InfoWorld: Tell me about Sun's internal J2ME program, JavaFirst.
Green: The whole point of JavaFirst is taking all these Web services systems and if you want to sort of squint and look into the future, it’s [about] full services-based architectures. [We want to] make them available to mobile devices. What we showed on stage was essentially expressing the services-based architecture in such a way that you can automatically generate the client interfaces. What that system essentially does is it looks at the interfaces of your services-based architecture and it generates a proxy for it in a protocol that is readily expressed to the client, and then generates a set of client subs that allows these systems to talk. So you have a big Web services system, you run the tool against it, and what you get is essentially a port that supports all these services. And you get a client that you download onto your mobile device that can talk to it. And then you just attach the interface to it and you’re done. And it’s really cool.
InfoWorld: We're moving to a world where cell phones and converged devices are not hard-coded anymore.
Green: Yes, they used to be phones, now they’re -- albeit lightly -- a general-purpose computer. But the first app that it runs is telephony.
InfoWorld: When can we expect to see real-world instantiations of JavaFirst?
Anders: We have what we call the Sun ONE Studio Mobile Edition, which is a development environment for developers who want to build [MID-P midlets], and that’s really just a collection of plug-ins or modules that go into our Sun ONE Studio product.
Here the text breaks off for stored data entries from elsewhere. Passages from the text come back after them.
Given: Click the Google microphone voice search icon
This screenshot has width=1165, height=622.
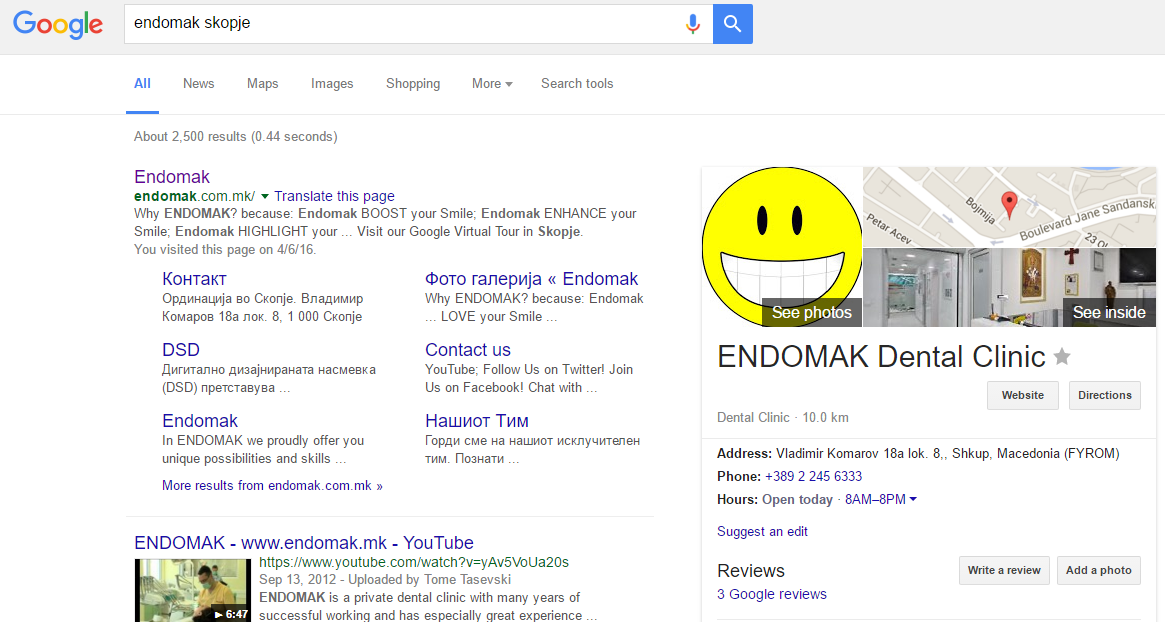Looking at the screenshot, I should click(x=693, y=24).
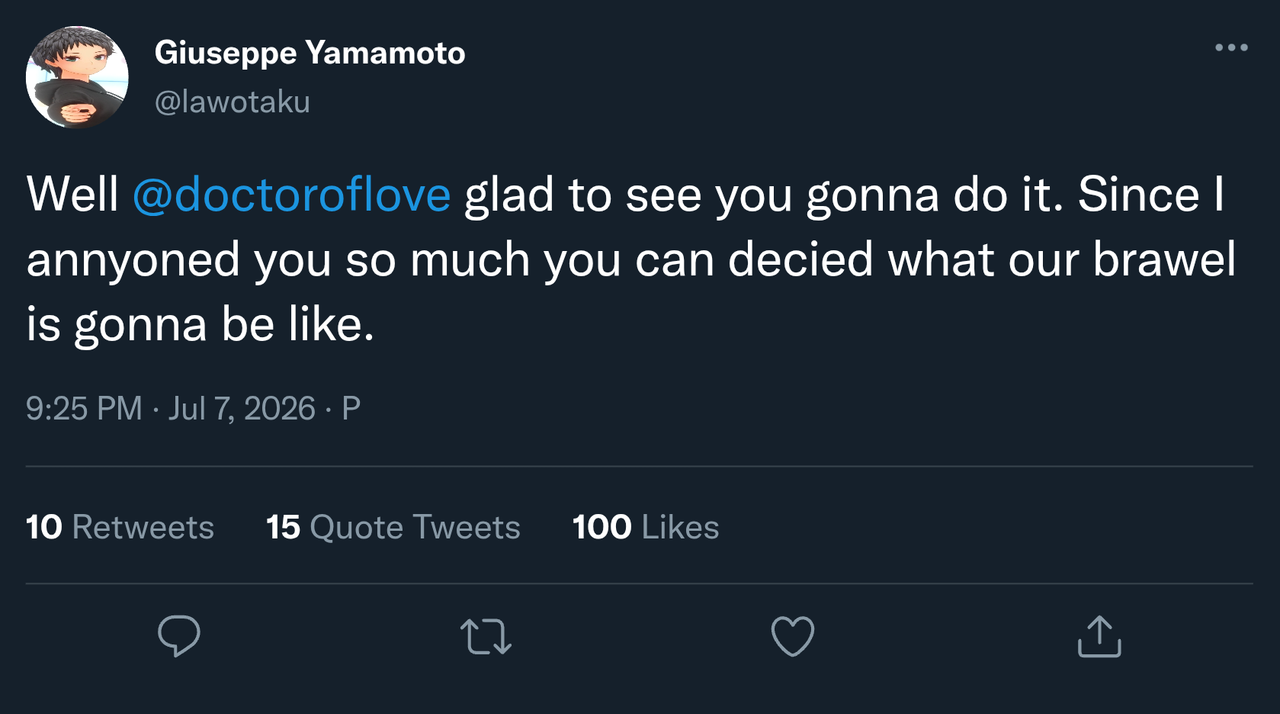Screen dimensions: 1280x714
Task: View the 10 Retweets list
Action: pos(120,527)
That’s there today. What we’re doing in addition to that is some of the things that Rich alluded to, which was the Project Relator. That’s the ability to take something like a rich client and pick any of your favorite design tools to create sort of a graphic: Adobe, Macromedia, Illustrator. It allows you to take that [tool] and essentially create hot spots. Say you designed a game, for instance, and you created an image map of a game that you wanted to create hot spots on that would relate to an action. What Relator allows you to do is create the hot spots and then tie that to pieces of Java code on the back end that, when you mouse over it or you click on it, then invokes an EJB or does whatever action you’ve specified on the back end. So that’s one thing that we’re doing to bring together the front-end client to something on the back end.
The other thing that we’re doing -- which wasn’t part of the announcements -- we’re actually showing on the show floor something called Javon. The whole goal there is to tie together the front-end client with the back end, to a J2EE type of server. It has two pieces: There’s a run-time component, which is the APIs, and the thing that does the messaging, which is very thin, very lightweight, which is exactly what you want. Then there’s also a set of wizards and design sheets that are part of Studio. The idea is to create a thin-client piece and then push a lot of the business logic and applications back to the server.
InfoWorld: You are trying to change the way developers build and deploy enterprise apps for mobile devices, but do you think traditional enterprise app vendors have got it yet?
Green: Well, I don’t want to sound negative, but mostly no. I think they have it in their heads. They see what’s coming. But most of their products are still very coarse-grained services-based stuff: a big J2EE app talking to a big J2EE app.